Stored data entries
BEGIN

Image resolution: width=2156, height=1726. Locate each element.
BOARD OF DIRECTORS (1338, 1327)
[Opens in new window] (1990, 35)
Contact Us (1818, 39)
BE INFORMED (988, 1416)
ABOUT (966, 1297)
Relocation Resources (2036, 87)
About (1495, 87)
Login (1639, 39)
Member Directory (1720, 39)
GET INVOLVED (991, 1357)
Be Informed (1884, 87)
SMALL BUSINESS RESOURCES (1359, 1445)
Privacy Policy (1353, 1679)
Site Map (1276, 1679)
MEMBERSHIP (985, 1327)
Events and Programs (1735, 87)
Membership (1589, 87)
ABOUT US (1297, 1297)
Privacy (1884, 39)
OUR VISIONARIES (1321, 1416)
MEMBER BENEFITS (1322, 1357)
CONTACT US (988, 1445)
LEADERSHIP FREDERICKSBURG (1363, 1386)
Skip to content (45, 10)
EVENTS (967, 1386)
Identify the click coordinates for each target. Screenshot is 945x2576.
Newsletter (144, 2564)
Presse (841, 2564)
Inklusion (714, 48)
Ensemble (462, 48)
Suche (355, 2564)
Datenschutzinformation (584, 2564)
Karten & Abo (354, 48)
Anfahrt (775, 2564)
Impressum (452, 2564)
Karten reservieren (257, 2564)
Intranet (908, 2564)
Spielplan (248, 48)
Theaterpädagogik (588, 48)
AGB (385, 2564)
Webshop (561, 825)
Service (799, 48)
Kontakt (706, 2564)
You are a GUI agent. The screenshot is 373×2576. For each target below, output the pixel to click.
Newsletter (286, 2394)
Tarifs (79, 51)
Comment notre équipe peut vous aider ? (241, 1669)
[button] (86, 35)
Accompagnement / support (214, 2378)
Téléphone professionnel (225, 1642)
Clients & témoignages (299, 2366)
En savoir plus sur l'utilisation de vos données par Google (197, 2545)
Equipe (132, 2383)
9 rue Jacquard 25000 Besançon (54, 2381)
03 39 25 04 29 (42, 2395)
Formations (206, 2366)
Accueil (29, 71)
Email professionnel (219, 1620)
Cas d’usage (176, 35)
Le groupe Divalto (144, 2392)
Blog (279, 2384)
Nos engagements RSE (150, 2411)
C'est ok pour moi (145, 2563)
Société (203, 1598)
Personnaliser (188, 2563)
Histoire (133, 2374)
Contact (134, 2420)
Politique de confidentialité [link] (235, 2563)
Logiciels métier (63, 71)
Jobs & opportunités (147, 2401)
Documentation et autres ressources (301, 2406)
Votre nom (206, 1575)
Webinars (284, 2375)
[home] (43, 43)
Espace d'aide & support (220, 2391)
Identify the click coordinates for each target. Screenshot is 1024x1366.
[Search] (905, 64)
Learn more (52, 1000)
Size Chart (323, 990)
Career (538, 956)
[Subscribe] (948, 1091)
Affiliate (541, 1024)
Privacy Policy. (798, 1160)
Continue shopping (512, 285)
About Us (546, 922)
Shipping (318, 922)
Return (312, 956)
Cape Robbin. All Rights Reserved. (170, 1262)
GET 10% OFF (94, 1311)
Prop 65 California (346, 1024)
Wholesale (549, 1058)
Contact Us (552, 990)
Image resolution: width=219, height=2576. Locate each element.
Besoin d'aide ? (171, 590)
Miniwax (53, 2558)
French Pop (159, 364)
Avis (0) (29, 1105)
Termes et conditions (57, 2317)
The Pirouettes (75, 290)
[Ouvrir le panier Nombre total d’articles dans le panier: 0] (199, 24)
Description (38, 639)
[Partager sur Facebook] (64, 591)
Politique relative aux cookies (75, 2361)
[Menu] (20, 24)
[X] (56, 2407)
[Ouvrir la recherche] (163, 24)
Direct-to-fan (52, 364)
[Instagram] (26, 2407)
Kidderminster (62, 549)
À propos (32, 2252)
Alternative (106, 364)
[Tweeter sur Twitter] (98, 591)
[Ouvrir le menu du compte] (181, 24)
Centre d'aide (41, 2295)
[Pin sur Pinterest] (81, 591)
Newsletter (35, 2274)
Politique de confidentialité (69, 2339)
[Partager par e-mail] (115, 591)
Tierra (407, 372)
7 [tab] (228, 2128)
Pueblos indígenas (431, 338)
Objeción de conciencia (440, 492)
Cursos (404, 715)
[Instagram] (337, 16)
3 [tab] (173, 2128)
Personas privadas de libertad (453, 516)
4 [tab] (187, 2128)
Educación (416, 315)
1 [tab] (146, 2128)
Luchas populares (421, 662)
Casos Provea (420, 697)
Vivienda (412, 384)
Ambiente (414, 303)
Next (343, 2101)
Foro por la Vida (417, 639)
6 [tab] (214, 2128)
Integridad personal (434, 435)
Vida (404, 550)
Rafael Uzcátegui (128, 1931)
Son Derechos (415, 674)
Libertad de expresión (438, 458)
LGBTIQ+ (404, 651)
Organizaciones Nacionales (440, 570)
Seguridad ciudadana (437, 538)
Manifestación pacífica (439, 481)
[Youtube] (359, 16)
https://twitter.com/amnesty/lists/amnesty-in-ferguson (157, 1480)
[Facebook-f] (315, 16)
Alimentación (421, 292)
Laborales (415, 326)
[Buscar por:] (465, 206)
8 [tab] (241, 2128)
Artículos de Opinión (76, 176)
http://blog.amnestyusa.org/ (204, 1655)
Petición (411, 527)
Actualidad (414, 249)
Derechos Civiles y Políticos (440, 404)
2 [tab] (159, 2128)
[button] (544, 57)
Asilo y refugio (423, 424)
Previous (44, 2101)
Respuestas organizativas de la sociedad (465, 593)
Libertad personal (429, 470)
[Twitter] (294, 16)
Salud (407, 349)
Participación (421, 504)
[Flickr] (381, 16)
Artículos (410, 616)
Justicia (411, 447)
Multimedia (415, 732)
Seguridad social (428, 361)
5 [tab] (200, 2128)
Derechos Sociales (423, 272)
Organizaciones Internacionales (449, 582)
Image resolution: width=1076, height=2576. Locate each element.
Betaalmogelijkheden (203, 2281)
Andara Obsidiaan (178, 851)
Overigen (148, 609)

END

[EXERCISE REQUIREMENTS]: Collect from the data above every line that includes "width".

[WRITTEN RESPONSE]:
Image resolution: width=2156, height=1726. Locate each element.
Image resolution: width=219, height=2576. Locate each element.
Image resolution: width=1076, height=2576. Locate each element.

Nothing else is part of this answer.